REQUIRED ACTION
In the entries below, how many lines include "Zero"? Reply with the number and nothing more.
[Opening SOURCE INFORMATION section]
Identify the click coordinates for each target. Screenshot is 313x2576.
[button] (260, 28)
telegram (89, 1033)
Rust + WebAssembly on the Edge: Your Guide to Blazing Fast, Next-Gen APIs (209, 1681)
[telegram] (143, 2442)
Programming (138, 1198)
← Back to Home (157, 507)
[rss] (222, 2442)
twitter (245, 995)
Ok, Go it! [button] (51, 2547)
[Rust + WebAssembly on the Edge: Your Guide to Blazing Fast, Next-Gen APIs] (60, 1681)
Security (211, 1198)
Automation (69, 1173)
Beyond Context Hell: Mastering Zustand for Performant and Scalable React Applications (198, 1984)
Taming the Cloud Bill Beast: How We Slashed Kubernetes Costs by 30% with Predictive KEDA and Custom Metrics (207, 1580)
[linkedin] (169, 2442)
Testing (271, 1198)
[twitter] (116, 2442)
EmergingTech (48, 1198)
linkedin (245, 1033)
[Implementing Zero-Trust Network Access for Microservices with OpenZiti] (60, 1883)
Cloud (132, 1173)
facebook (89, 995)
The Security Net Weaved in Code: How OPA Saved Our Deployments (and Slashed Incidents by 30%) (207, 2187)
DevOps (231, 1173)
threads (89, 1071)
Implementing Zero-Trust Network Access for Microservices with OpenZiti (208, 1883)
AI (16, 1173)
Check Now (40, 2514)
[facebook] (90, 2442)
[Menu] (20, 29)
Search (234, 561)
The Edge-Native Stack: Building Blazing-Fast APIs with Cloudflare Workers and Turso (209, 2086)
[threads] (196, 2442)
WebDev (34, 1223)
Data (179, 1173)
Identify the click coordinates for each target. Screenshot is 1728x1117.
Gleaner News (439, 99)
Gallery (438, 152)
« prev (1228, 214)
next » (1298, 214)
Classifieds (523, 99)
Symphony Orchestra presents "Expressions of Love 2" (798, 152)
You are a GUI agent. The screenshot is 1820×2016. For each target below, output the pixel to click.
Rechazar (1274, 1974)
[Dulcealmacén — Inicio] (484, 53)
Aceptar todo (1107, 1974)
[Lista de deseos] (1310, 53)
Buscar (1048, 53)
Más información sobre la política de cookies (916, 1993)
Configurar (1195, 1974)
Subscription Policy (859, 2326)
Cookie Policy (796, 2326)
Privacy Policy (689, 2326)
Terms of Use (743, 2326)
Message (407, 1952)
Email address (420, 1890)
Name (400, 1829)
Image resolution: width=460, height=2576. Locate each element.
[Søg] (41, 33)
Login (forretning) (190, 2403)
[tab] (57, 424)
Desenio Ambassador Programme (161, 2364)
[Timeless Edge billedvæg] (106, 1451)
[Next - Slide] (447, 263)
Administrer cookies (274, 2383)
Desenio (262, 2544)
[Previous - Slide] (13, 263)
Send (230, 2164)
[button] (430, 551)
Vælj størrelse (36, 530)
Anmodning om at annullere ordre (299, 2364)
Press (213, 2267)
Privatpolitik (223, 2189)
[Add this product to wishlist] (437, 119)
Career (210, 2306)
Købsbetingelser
[Closing SOURCE INFORMATION section]
WRITTEN RESPONSE
2